The city of Edinburgh, Scotland, U.K. has a big plan to place solar panels on buildings across the city. The community-owned panels will be installed under a partnership with the Edinburgh Council and Edinburgh Community Solar Co-operative (ECSC), and supported by Energy4All. The solar panels will be installed on schools, community centres, among others. This project is expected reduce carbon dioxide emissions by 855 tonnes per year.

Big Ben clock in the United Kingdom.
Image obtained with thanks from petradr at StockSnap.io.

Vice Convener of Transport and Environment, Councillor Adam McVey, said:

‘This is fantastic news for Edinburgh and will bring long-term environmental, social and economic benefits. Community energy co-operatives allow local people to play a part in building a greener, more sustainable environment whilst raising awareness more generally about the importance of being energy-efficient. We are aiming to meet our target of reducing Edinburgh’s carbon emissions by 42% by 2020 and this project is an important step towards us achieving this.’

Individuals and organizations can invest in the initiative by purchasing shares. Priority will be given to residents of Edinburgh.

Some will complain that this initiative is radical, but it was long overdue. Climate change was discovered to be a significant issue way back in the 1980s, and has since been confirmed to be causing issues around the world, including glacial melting and erratic weather. Well over 20 years later, the majority of the world’s population is still debating whether or not it’s real! Reliance on fossil fuels has caused a host of problems, including air pollution, climate change, and economic instability due to fluctuating energy prices (for example: 2008’s oil price spike).
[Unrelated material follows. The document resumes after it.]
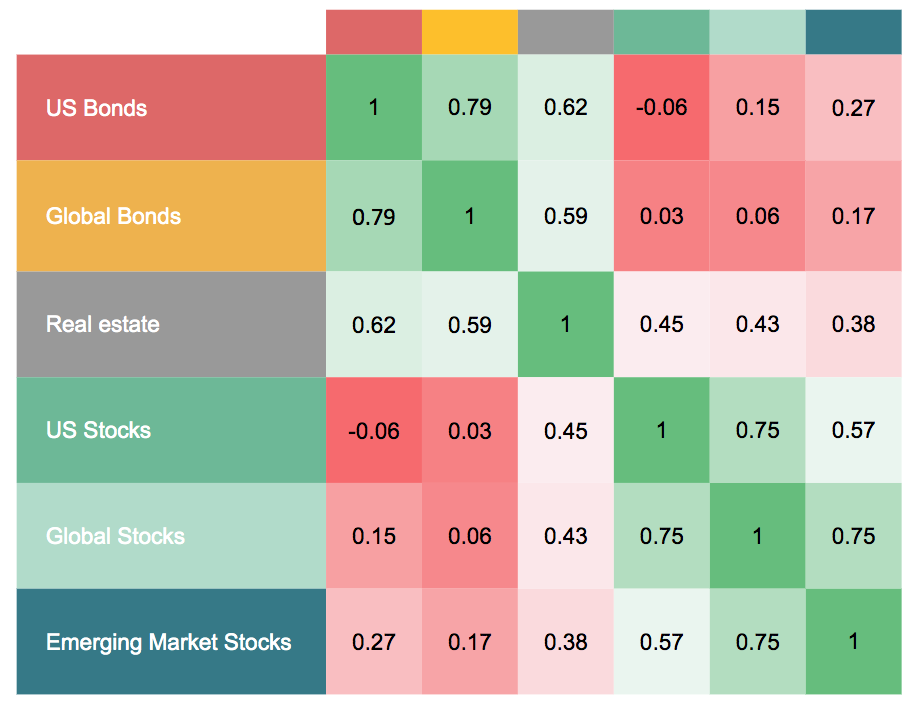Click the red column header swatch

point(374,32)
Climate change alone causes a host of issues, including rising sea levels, downright erratic weather (this really has the potential to wreak havoc). It is a threat to the oceanic conveyor belt (thermohaline circulation), glacial water supplies (glaciers are a major source of fresh water, which has become increasingly scarce around the world).
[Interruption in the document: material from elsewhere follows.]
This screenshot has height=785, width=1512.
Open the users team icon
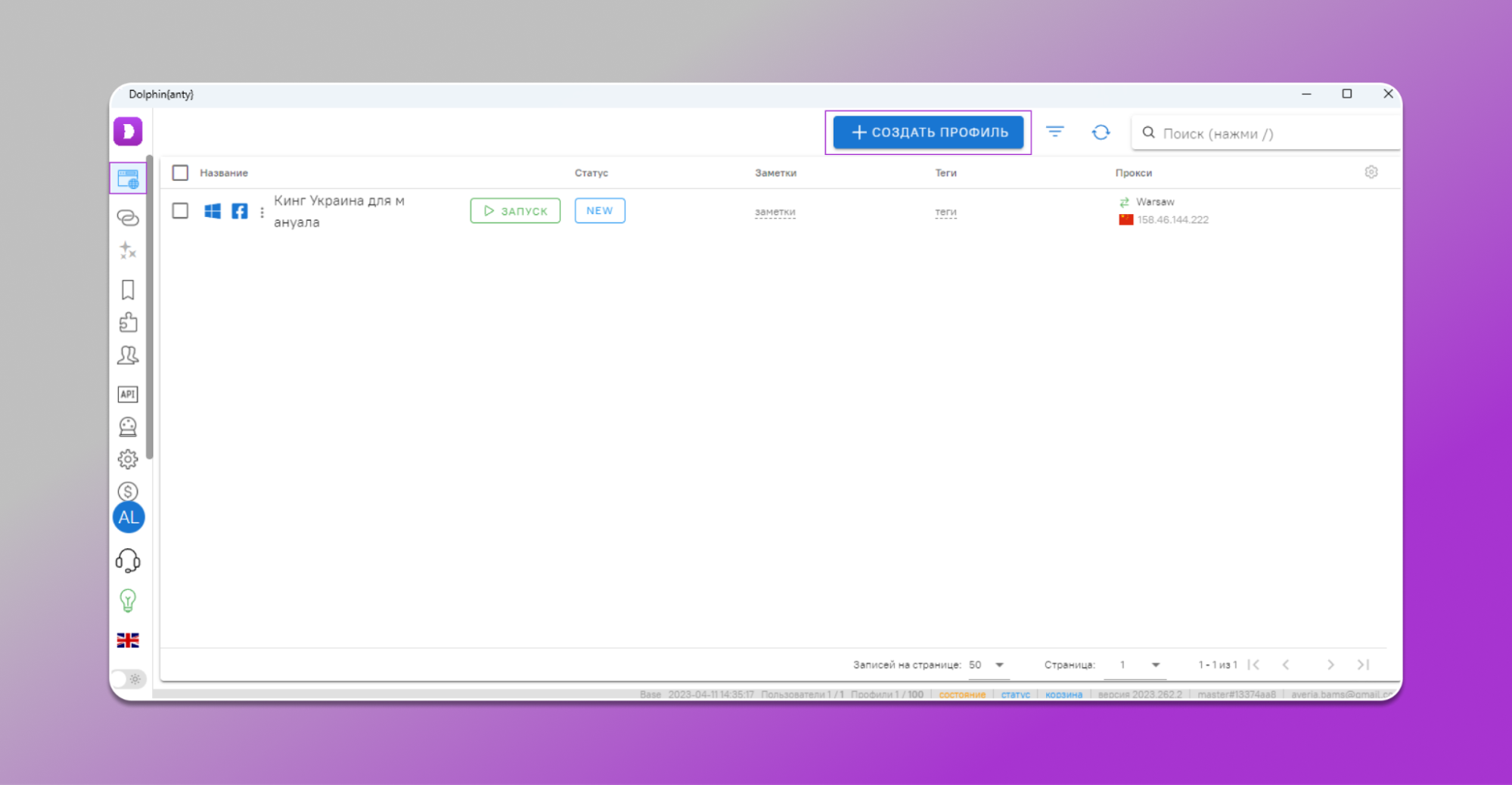(x=128, y=355)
Dr Richard Dixon, Chair of the ECSC, said:

‘2015 is an important year for climate change, with the world’s nations supposed to agree new global targets in Paris at the end of the year. Around the world local people are creating their own solutions to climate change by investing in local renewable energy schemes. The Edinburgh scheme is a winner all round because it will reduce climate emissions and provide cheap energy for schools and other Council buildings. Local people will also get a decent return on any money they choose to invest.’

Benefits Of Rooftop Solar Schemes

What is the number one disadvantage of solar power that you’ve heard? The high cost of it? Maybe the fact that cloud cover can significantly affect power output. Both of those disadvantages are significant issues, however, they aren’t what they seem, and both are exacerbated by going the route of centralized solar systems, while both issues can be mitigated by choosing a distributed/rooftop solar scheme. Distributed solar systems are spread out over many miles, lessening the likelihood of significant cloud cover. Clouds can only be so big.

Also bear in mind that both centralized and distributed solar systems serve their purpose, and that a combination of both is best. Centralized solar power plants are the best at powering tall, narrow commercial buildings that lack the roof space required for solar panels.